4. Be a role model for your organization. The attitude and behavior of the leader sets the tone for the whole organization. Your employees are constantly watching you and will take your lead if you are enthusiastic. Engage the troops with your enthusiasm, be realistic about what is happening around you and remind them about where the organization is going. Talk about what is possible. At times this may mean that you need to pump yourself up, or use the services of a colleague, or coach to keep you motivated and focused.

5. Communicate with everyone respectfully. Yes, fear and intimidation can produce real motivation to take action, but this approach does not produce sustainable effort and results. Treating people with respect is at the heart of building business relationships. Respecting the right to differ is a concept motherhood and apple pie. We all agree with it but do we truly foster it? Give your people the freedom to be themselves and choose how to achieve the agreed upon results.

6. Provide employees with the opportunity to be creative. People will feel more motivated if they work in an environment where they are challenged and still have the opportunity to innovate. Give people freedom to make decisions. Encourage collaborative problem solving. Develop strong skills in delegation. Solicit their opinion and feedback on the issues and challenges you cannot delegate entirely to them.

7. Invest in developing employees. Demonstrate that you care about your employees’ success by providing opportunities for them to grow professionally. Take the time to provide effective feedback on a continual basis. Recommend books and articles that are useful resources. Provide an adequate training budget and encourage its use. Recommend the support of a business coach or mentor. Allow employees to spend some time on projects that they care about…even if they are outside their standard responsibilities.

8. Regularly recognize and reward effort and results. Employees need recognition and praise. Give ample feedback and recognition whenever possible. Look for opportunities to acknowledge and celebrate successes, even the small ones. Be specific in your praise so that they know what behavior has contributed to the overall success of the organization.

9. Ensure compensation and other rewards and benefits are fair. There are a number of extrinsic rewards that have a short-term impact on motivation. Salary increases, company stock options, bonuses, vacation days or upgrades to the work environment will be appreciated by your employees. However all of these basic motivational tools can become “de-motivators” if they are not used fairly. Employees will compare their compensation packages with others, and will become discouraged if they perceive inequities. Employees need to know that they will receive appropriate and fair rewards and recognition for their achievements.
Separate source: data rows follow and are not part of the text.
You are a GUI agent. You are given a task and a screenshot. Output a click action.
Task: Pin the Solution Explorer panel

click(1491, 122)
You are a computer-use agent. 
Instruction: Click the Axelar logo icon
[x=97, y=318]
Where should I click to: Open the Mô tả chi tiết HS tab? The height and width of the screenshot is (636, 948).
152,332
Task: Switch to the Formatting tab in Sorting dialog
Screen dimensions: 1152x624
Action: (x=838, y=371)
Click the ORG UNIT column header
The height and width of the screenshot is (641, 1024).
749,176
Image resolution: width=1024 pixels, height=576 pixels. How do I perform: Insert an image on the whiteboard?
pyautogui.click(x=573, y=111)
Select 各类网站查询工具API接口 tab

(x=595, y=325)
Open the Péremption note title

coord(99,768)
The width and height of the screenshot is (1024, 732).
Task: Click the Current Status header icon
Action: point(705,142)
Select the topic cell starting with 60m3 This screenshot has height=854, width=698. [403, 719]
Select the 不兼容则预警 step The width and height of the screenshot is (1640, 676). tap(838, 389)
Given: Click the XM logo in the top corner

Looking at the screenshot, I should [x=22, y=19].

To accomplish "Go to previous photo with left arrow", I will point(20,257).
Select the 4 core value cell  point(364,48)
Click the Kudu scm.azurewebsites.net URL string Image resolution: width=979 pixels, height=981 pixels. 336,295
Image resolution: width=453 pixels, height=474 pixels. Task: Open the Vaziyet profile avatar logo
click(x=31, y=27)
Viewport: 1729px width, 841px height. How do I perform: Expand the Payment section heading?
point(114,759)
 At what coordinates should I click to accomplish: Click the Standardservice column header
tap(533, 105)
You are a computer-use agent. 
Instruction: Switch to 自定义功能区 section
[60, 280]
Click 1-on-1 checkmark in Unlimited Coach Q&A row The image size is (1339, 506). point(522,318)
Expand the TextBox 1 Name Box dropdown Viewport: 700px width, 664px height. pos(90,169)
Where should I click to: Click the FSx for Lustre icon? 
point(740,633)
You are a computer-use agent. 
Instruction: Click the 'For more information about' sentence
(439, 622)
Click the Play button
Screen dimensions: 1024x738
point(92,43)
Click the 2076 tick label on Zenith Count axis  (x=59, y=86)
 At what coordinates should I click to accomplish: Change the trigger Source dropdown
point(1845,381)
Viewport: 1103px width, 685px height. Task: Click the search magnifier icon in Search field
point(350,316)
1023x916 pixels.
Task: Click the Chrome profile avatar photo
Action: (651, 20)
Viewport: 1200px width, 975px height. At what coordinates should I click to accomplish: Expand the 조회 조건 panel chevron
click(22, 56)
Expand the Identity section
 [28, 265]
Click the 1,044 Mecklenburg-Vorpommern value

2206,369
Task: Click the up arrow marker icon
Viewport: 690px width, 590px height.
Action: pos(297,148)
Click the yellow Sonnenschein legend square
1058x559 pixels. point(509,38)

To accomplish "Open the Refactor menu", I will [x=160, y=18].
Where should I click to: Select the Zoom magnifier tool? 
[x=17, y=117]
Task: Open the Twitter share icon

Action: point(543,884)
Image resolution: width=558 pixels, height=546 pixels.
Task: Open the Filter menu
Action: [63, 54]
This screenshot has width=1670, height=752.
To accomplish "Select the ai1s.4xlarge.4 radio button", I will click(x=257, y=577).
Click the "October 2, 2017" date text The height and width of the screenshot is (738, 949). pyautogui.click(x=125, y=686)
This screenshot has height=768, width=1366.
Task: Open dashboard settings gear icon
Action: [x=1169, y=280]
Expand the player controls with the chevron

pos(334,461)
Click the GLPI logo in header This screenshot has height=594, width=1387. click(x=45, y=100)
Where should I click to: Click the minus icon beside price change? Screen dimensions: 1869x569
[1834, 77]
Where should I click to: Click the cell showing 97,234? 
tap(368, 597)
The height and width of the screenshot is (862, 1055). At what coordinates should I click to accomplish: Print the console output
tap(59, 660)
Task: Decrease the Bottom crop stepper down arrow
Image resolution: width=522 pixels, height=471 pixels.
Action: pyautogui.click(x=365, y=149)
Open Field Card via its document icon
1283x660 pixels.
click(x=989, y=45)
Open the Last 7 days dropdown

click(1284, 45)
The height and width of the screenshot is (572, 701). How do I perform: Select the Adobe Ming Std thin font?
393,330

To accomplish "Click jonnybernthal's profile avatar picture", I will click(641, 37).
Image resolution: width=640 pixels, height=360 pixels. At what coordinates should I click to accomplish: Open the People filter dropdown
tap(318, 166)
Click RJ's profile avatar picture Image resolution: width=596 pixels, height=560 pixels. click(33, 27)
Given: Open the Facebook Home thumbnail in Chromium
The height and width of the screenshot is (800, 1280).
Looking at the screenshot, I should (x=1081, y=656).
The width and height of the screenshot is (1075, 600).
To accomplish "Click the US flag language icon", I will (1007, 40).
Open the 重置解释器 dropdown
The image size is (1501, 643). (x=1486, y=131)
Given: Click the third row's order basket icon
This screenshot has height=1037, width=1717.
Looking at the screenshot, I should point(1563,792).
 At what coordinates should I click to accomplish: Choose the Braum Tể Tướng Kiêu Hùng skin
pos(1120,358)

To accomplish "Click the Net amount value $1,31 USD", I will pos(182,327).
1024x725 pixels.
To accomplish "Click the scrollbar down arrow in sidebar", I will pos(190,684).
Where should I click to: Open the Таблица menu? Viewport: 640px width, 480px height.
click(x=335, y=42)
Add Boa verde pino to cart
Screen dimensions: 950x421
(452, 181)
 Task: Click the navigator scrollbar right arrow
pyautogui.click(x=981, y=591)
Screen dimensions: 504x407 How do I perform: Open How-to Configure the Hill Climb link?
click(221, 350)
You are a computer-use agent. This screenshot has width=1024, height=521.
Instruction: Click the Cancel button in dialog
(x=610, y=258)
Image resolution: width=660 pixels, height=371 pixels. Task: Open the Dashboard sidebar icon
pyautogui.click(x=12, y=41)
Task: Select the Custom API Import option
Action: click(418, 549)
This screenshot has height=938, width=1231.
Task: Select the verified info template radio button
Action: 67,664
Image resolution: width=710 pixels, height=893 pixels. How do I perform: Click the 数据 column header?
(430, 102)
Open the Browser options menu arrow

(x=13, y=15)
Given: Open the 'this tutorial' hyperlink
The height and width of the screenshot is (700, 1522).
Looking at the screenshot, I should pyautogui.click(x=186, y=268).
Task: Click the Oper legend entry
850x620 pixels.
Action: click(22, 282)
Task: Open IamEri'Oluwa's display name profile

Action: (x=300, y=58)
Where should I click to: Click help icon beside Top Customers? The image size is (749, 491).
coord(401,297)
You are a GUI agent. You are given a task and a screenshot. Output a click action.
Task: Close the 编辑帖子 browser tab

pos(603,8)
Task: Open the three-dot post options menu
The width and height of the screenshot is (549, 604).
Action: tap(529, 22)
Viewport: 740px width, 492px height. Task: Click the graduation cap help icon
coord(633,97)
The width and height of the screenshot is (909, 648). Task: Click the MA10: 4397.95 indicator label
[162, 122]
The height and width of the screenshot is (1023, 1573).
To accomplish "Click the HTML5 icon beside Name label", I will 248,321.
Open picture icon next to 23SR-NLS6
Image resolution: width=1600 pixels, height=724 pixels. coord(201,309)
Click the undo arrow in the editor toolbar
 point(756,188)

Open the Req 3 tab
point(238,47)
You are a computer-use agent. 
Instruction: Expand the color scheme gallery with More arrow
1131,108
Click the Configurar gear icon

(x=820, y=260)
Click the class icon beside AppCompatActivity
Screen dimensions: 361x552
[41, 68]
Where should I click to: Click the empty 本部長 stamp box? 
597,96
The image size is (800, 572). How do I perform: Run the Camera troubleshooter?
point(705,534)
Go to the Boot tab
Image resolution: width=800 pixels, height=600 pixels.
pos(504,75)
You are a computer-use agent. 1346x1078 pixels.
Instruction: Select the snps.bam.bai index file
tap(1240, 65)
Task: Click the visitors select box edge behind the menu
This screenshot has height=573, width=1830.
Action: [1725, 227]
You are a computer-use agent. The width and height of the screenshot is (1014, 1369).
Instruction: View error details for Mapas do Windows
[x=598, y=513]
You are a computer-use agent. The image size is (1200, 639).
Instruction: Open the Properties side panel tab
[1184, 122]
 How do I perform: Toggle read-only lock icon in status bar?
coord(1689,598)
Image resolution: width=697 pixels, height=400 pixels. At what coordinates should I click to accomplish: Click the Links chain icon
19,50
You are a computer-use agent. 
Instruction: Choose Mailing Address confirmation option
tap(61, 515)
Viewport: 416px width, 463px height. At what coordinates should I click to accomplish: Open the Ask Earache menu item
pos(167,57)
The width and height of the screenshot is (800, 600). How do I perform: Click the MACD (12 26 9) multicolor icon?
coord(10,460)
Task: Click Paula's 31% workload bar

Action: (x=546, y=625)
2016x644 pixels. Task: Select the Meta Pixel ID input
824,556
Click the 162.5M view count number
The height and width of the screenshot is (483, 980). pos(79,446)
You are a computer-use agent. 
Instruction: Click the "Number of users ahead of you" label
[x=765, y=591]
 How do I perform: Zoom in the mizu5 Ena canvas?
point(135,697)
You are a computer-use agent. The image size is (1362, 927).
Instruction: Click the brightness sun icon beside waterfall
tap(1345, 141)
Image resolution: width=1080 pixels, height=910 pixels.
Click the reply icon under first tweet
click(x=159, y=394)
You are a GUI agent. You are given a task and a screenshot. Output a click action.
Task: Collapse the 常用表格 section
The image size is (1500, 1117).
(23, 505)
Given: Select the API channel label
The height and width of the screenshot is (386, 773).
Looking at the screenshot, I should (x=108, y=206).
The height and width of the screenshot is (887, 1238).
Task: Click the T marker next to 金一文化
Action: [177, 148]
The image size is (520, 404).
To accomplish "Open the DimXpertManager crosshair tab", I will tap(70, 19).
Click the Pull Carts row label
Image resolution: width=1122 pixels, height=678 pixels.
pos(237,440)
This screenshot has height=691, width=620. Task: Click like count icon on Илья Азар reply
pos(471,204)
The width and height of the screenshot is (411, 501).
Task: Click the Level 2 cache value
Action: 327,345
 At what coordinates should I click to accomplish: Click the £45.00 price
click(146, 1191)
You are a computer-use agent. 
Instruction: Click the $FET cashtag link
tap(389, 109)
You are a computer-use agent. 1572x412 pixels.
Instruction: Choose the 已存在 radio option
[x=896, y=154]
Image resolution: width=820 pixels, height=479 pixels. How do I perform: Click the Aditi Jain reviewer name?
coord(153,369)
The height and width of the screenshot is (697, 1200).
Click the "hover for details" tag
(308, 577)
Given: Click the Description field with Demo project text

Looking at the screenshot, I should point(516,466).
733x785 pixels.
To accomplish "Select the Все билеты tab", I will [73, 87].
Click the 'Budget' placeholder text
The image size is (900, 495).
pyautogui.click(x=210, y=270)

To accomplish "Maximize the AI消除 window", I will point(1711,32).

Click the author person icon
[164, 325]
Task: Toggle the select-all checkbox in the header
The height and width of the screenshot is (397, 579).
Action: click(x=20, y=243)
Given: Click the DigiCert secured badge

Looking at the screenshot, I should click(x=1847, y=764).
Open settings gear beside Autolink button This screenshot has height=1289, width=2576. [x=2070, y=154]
10. Ensure that the right person is doing the right task and fully understands their role. This is perhaps one of the most often overlooked areas of motivation because it requires us to step back from the day to day and take a more holistic and strategic view of the business. Getting the right people in the right role and then ensuring that their responsibilities and expectations are clear is a critical foundation for success.

And finally as a bonus…

Help your employees find work/life balance. Many employees today are struggling to balance the heavy demands of life and work. By providing benefits that make it easier for employees to take care of themselves, you will ensure that they are better able to perform in all aspects of their lives. Examples of this type of benefit include flexible work schedules, membership to a health club, flexible work schedules, on-site childcare, employee assistance programs, wellness programs or family appreciation days.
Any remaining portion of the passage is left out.